# Required work
From the line with "The width and height of the screenshot is (816, 367)." down to the final line of the material, please transcribe everything exactly, but leave the pictures out.

# Data shown
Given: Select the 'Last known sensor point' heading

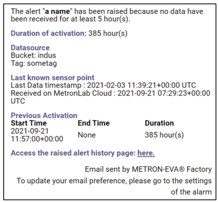Looking at the screenshot, I should (x=53, y=78).
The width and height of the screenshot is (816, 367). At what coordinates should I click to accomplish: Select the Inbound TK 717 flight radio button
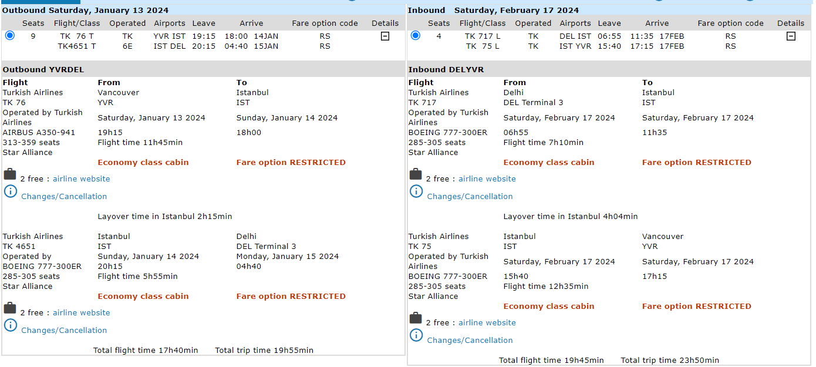click(x=416, y=36)
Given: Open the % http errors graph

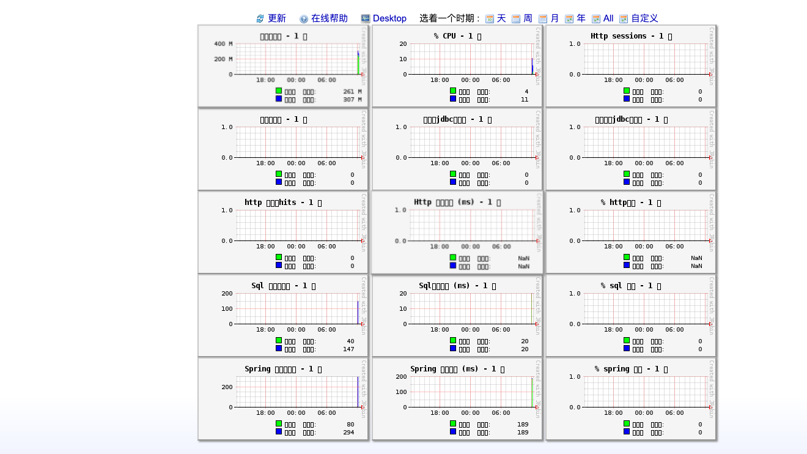Looking at the screenshot, I should [x=630, y=233].
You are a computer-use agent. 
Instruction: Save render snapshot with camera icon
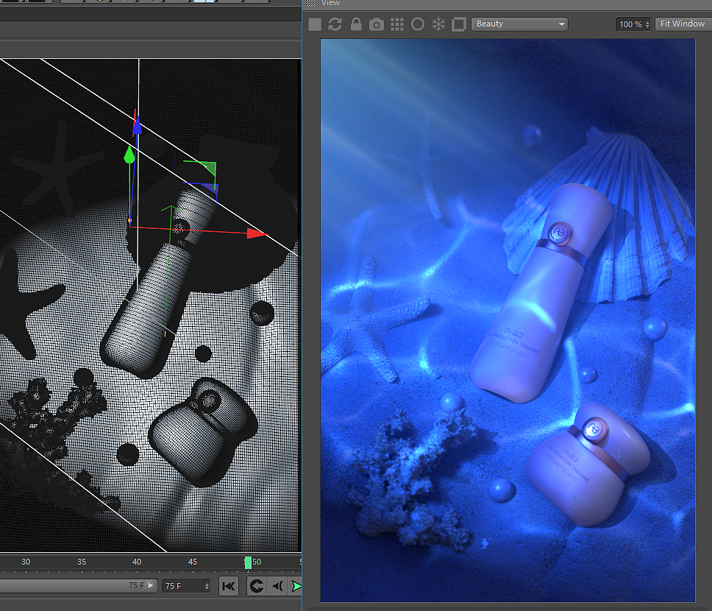[x=376, y=24]
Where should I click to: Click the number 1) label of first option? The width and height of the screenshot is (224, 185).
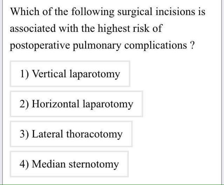tap(24, 74)
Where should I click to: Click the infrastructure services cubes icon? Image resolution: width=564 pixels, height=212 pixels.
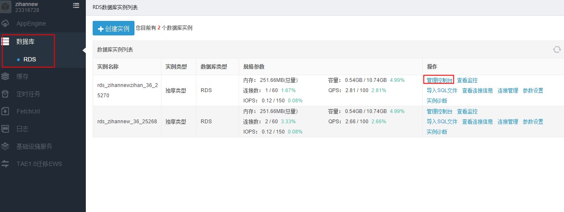(6, 146)
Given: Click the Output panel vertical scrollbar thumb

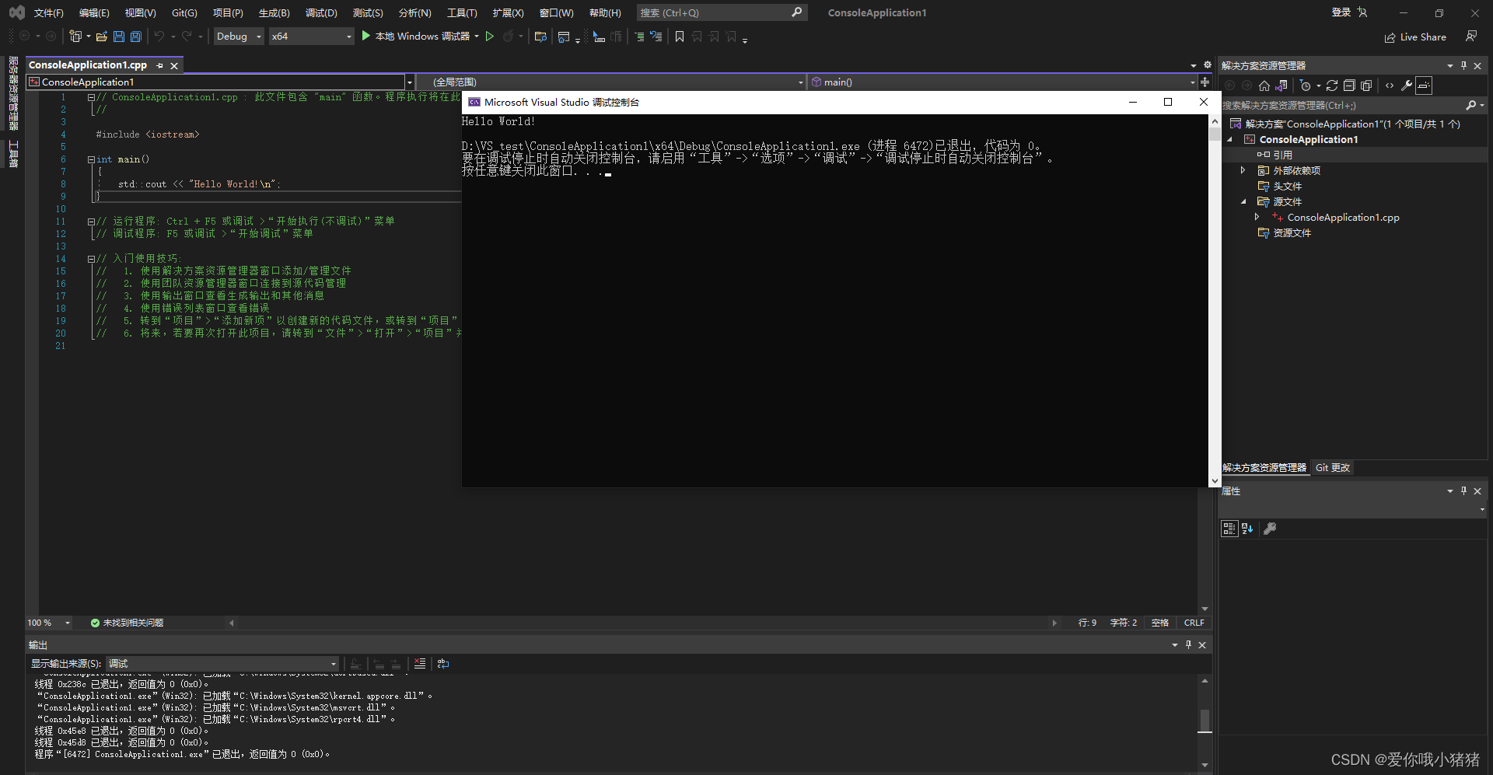Looking at the screenshot, I should [x=1205, y=721].
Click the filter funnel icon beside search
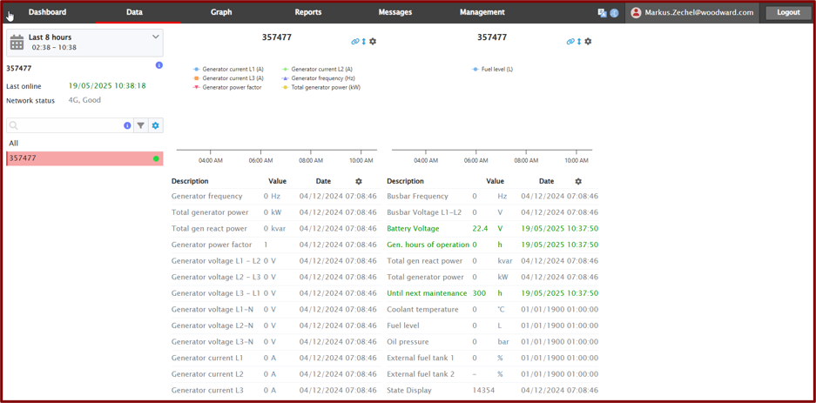The image size is (816, 403). [x=141, y=126]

# Expected output
The width and height of the screenshot is (816, 367). At what coordinates should I click to accomplish: Select the Inbound TK 717 flight radio button
click(x=416, y=36)
Given: Open the % http errors graph

Looking at the screenshot, I should [x=630, y=233].
You are a computer-use agent. 
Instruction: Save render snapshot with camera icon
[x=376, y=24]
Where should I click to: Click the number 1) label of first option? The width and height of the screenshot is (224, 185).
tap(24, 74)
Where should I click to: Click the infrastructure services cubes icon? Image resolution: width=564 pixels, height=212 pixels.
(6, 146)
Given: Click the Output panel vertical scrollbar thumb

Looking at the screenshot, I should [x=1205, y=721].
Click the filter funnel icon beside search
The image size is (816, 403). [x=141, y=126]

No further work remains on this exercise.